Arzu Sabancı tarih ile ilgili merakını şöyle dile getirdi. “Hep Arkeolojiye merakım vardı. Ankara’da okurken bir arkadaşım arkeolojiyi yazmıştı. Bende heves edip yazdım. Ne yazık ki o giremedi ben kazandım. Keyifle de okudum. Yıllar sonrada arkadaşlarımla bir dernek kurduk EPOS 7 diye. Dernekle beraber kültürel mirasımızı gelecek nesillere aktarmak için arkeolojik kazılarına destek veriyoruz”.
“Mayıs ayında yine herkesi şaşırtacağım.”
Sabancı yeni markası Arzu Sabancı Stüdyo ile ilgili “Benim bu markayı bile kurmam arkadaşlarımı heyecanlandırdı. Bu yaştan sonra marka mı kurulur diye yorumlar aldığımı bilirim. Ama Mimar Sinan ilk eserini 55 yaşında yapmış. Her zaman “Never to late” diyip hayallerin peşinden gitmek lazım. Ertelememek , ötelememek lazım hiçbir zaman. Marka çıkardığınızda bir sürü detayı var.
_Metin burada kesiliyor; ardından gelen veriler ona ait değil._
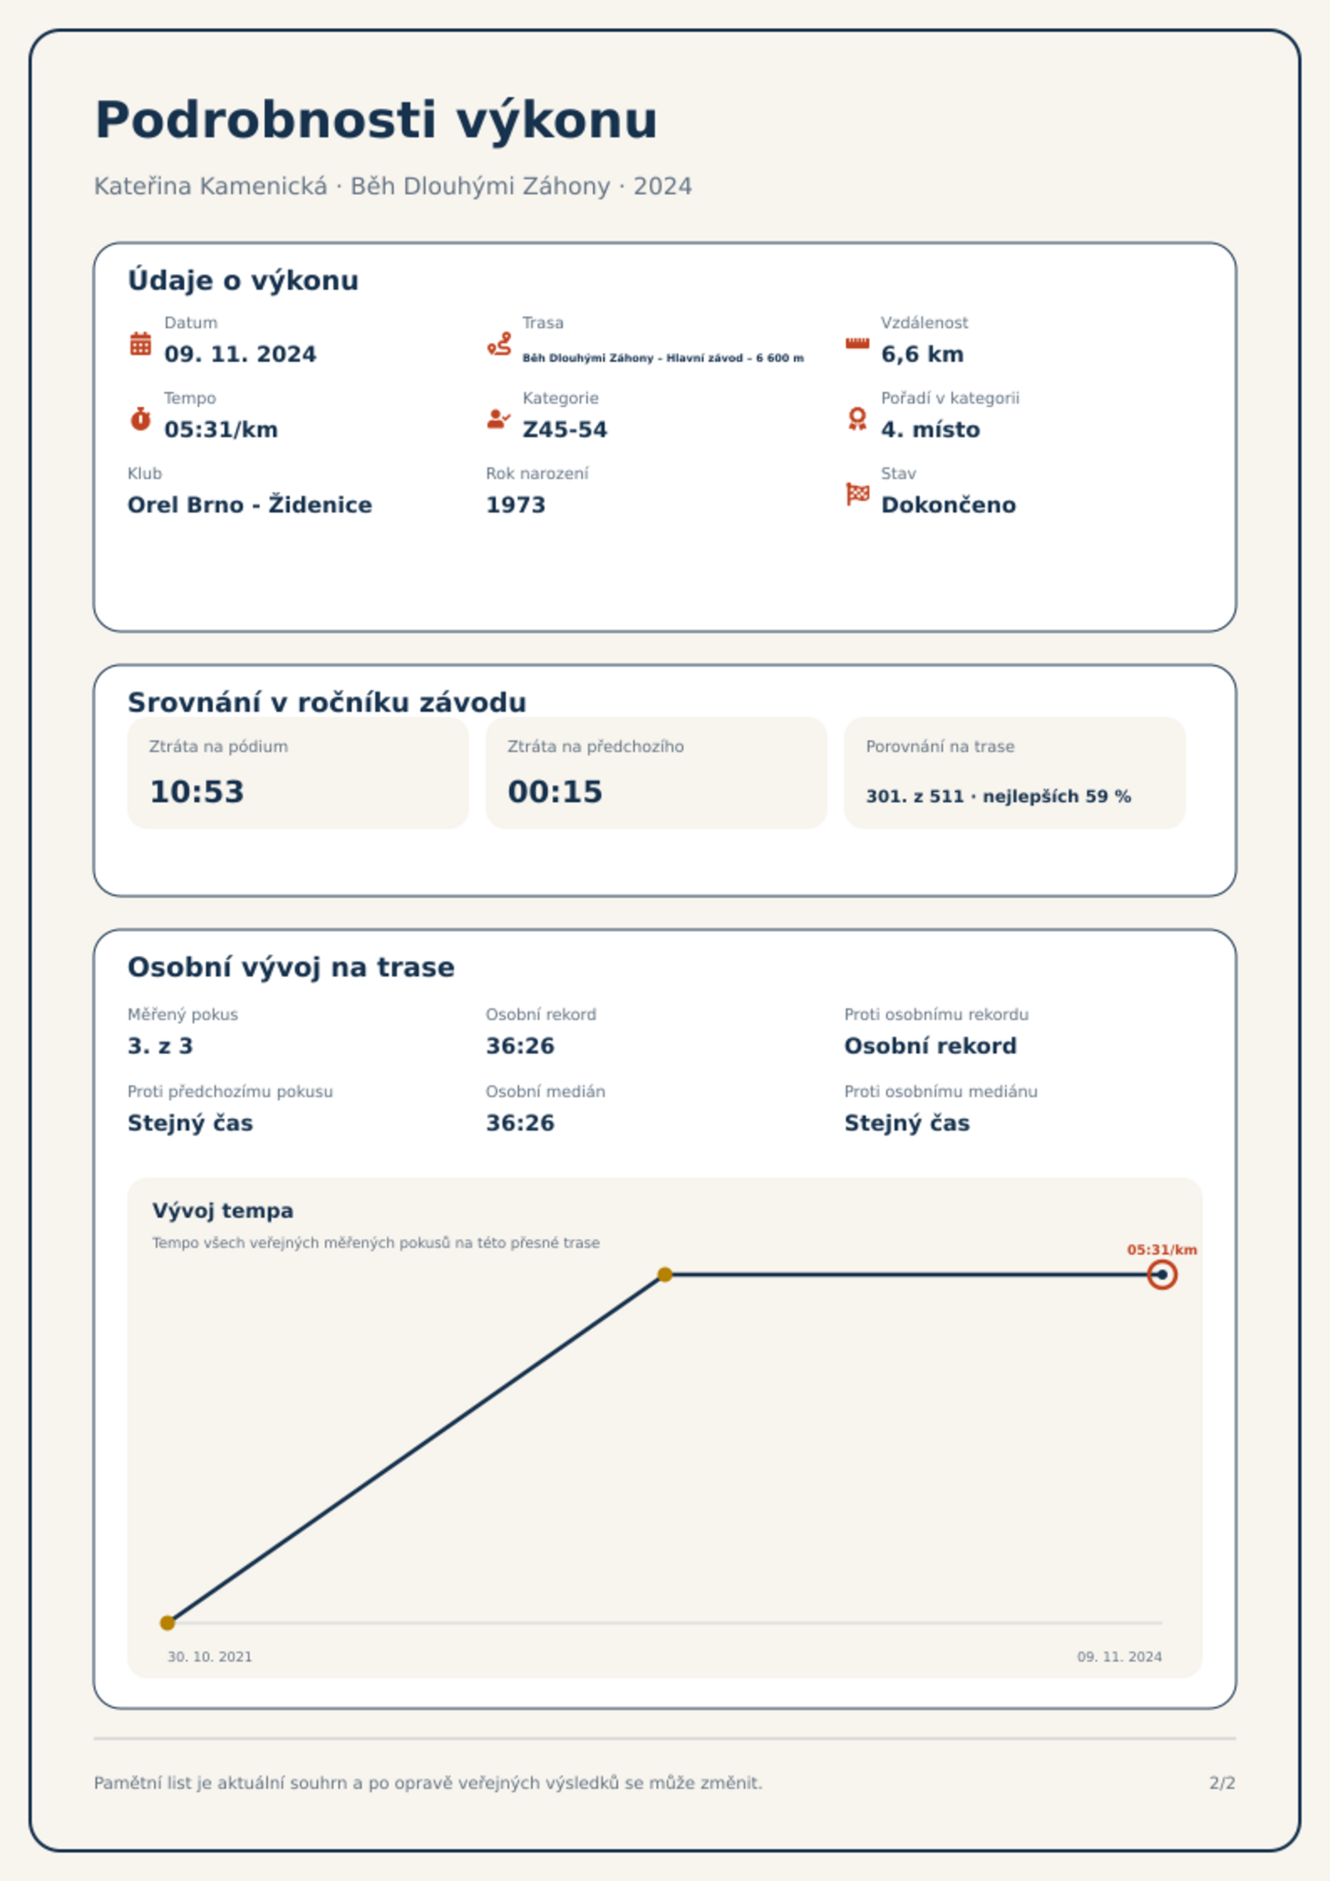The height and width of the screenshot is (1881, 1330).
Task: Select the highlighted 05:31/km chart endpoint
Action: pyautogui.click(x=1162, y=1275)
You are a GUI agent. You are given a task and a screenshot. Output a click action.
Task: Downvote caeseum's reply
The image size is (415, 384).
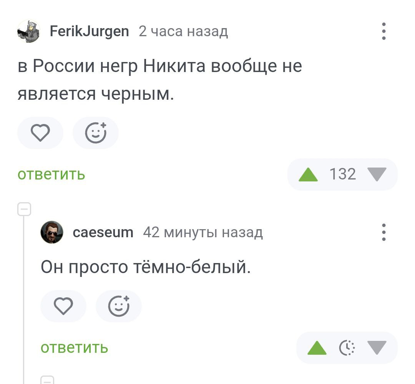point(377,348)
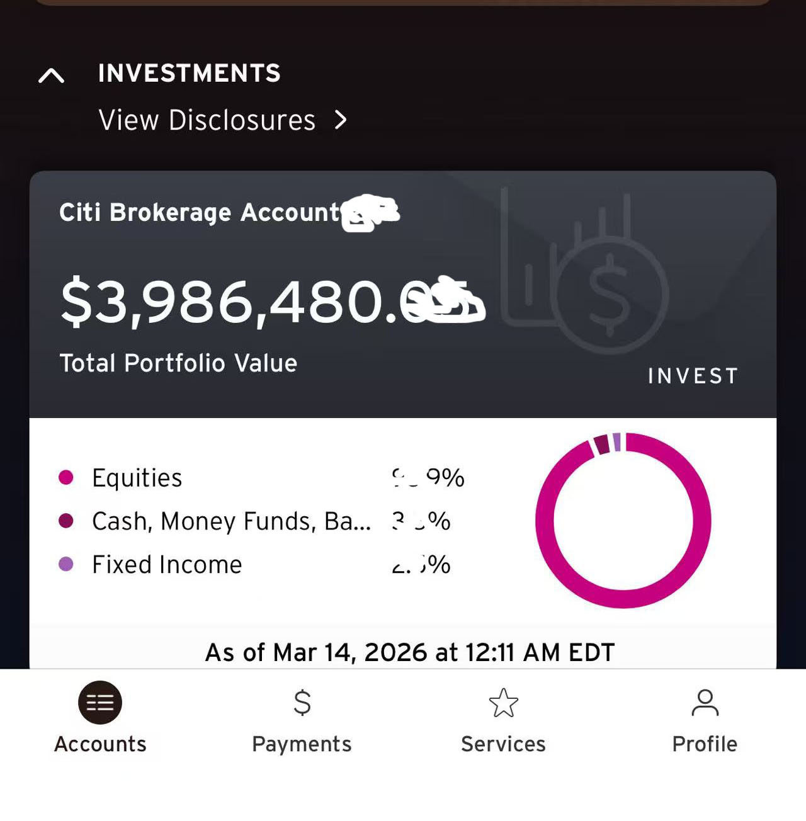Switch to the Services tab label
The width and height of the screenshot is (806, 821).
[x=503, y=744]
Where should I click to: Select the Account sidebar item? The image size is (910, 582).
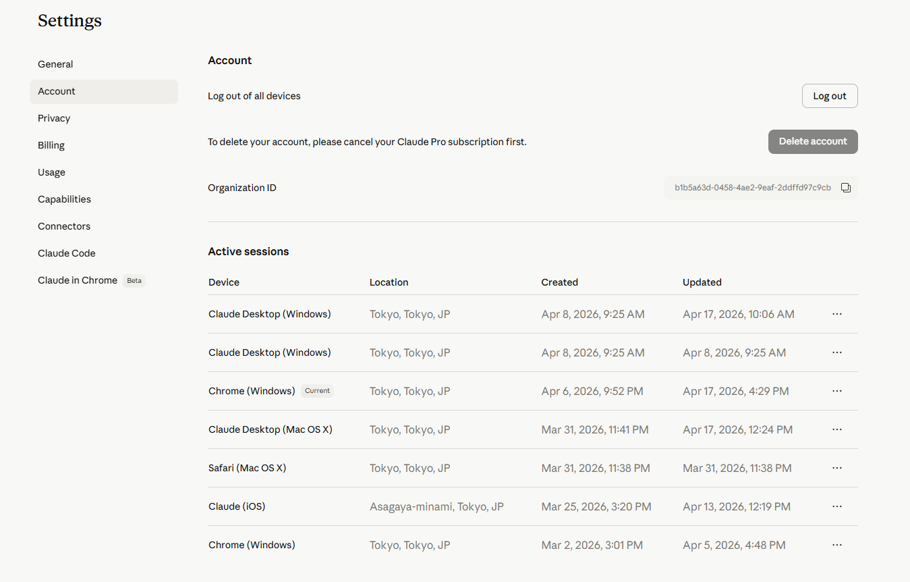coord(104,91)
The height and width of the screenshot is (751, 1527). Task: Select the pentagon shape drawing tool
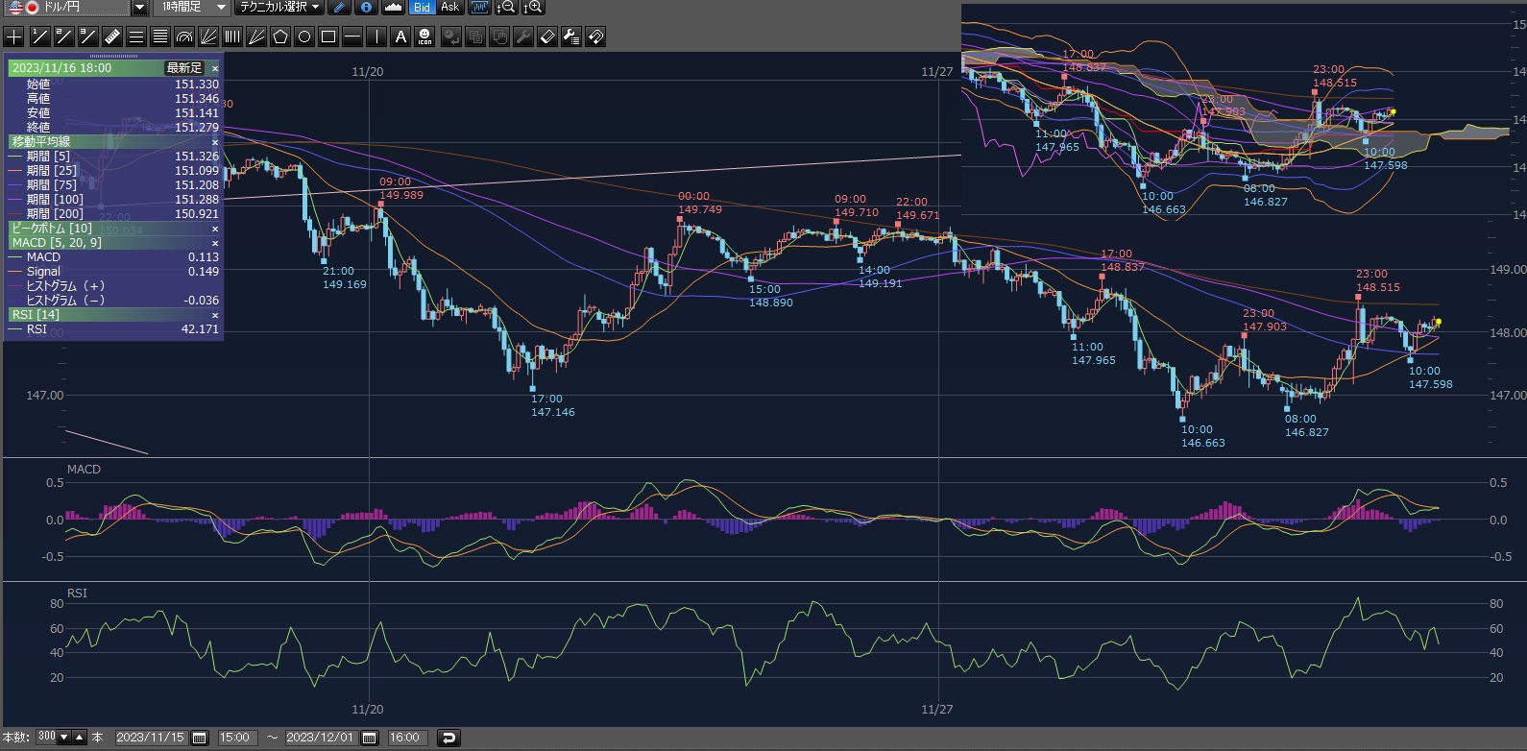[x=280, y=37]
Çocuklarım ticari anlamda başarılı olduğumu yeni markamla görünce “Anne bizde sana nasıl yardımcı olabiliriz” diye sormaya başladılar.” dedi ve ekledi “Ulaşılabilir fiyatlarla insanlara bu ürünleri ulaştırmak hayalim. Şuan Avusturalya’ya, İsrail’e, italya’ya, Almanya’ya giden kargolarımı gördükçe çok mutlu oluyorum. Sosyal medyanın çok büyük etkisi var. Takipçilerimin %30 yabancı birkaç yabancı siteye de ürünlerimi koymuştum. Mayıs ayında yine herkesi şaşırtacağım. 1 sene evveline dayanan başka bir çalışma ile karşınıza çıkacağım.” diyerek sürprizi az da olsa duyurdu.
“Ailemiz genişliyor büyüyor.”
3 erkek çocuk büyüten Arzu Sabancı çocuklarının küçüklük zamanlarıyla ilgili “Bizim evde hep bir aksiyon vardı. Tek kale maç yapılır, filmlerimiz bile aksiyondur. Ama şimdi hepsi büyüdü tabi. Haftanın 2 akşamı yemek yiyoruz. Belli kurallarımız var. Hacımız da Nazlı ile güzel bir birlikteliğe girdi. Ailemiz genişliyor büyüyor. Allah tamamını erdirsin.” dedi.